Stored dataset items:
-*-*-

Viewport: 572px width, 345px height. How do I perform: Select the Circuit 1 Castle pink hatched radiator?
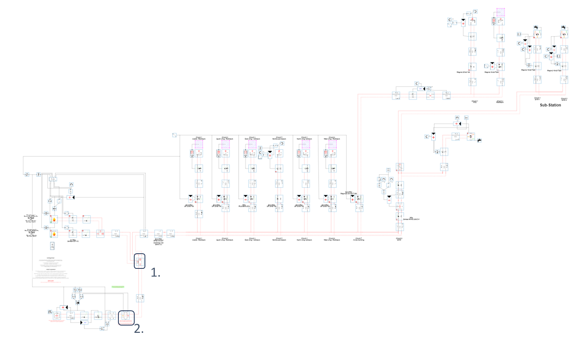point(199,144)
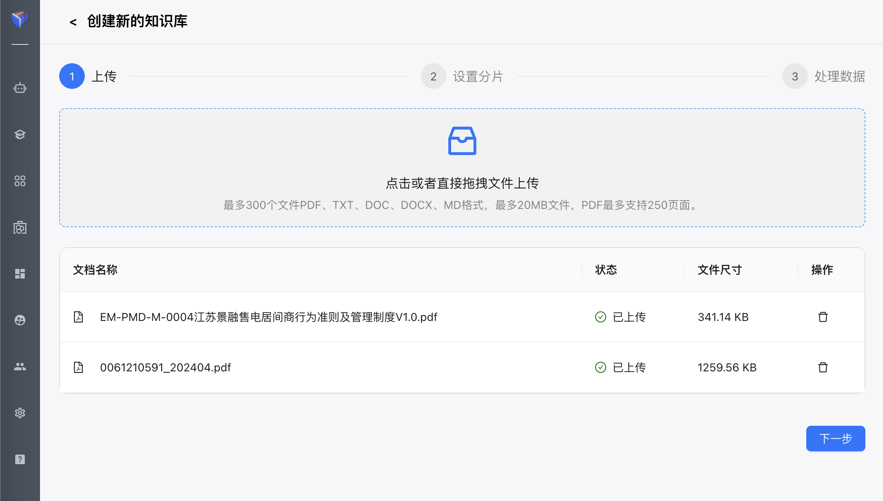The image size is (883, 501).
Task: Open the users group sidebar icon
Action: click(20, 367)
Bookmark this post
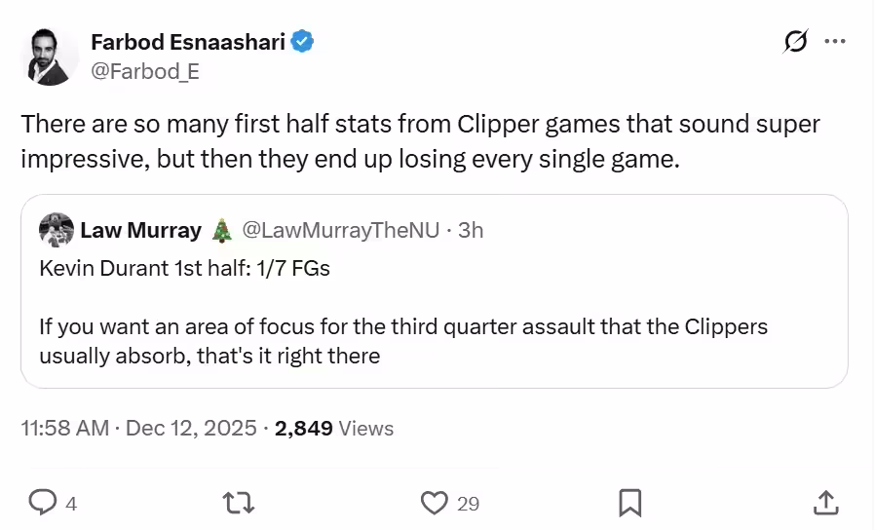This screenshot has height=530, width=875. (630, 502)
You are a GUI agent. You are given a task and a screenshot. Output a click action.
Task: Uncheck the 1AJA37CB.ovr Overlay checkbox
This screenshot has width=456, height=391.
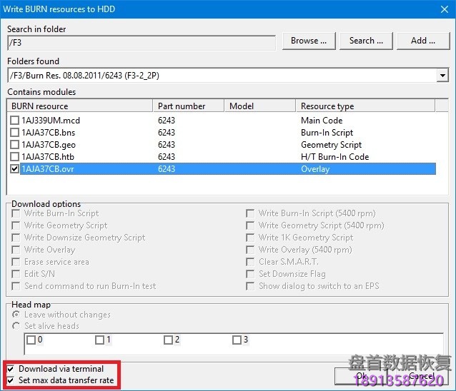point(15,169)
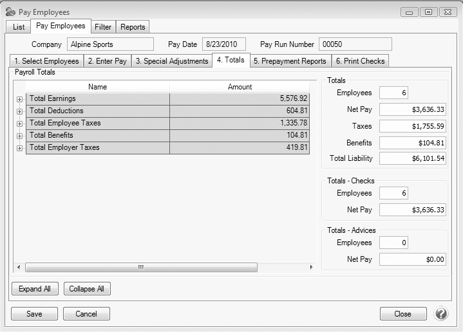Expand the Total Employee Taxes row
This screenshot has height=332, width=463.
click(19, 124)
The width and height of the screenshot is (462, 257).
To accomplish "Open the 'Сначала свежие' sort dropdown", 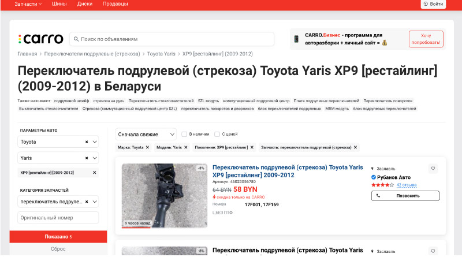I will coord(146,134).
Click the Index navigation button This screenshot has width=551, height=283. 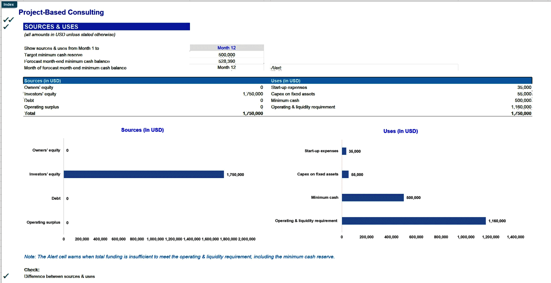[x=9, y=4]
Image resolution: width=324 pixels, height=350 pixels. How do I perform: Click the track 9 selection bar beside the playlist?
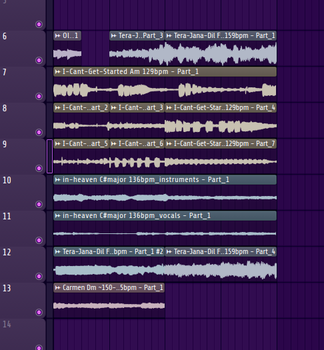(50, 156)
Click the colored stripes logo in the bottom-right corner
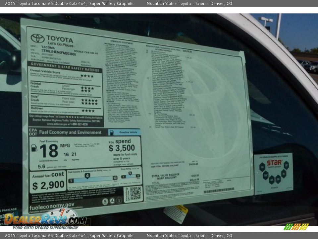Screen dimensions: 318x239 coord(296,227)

-*-*-

Directions:
Could you transcribe the lines above, from the first one up to and including the line with "This screenshot has height=530, width=875.", word for word and without the pictures?

Solution to this exercise:
Viewport: 572px width, 345px height. How do I perform: Select the Circuit 1 Castle pink hatched radiator?
point(199,144)
The image size is (883, 501).
Task: Open the users group sidebar icon
Action: click(20, 367)
Bookmark this post
This screenshot has height=530, width=875. (630, 502)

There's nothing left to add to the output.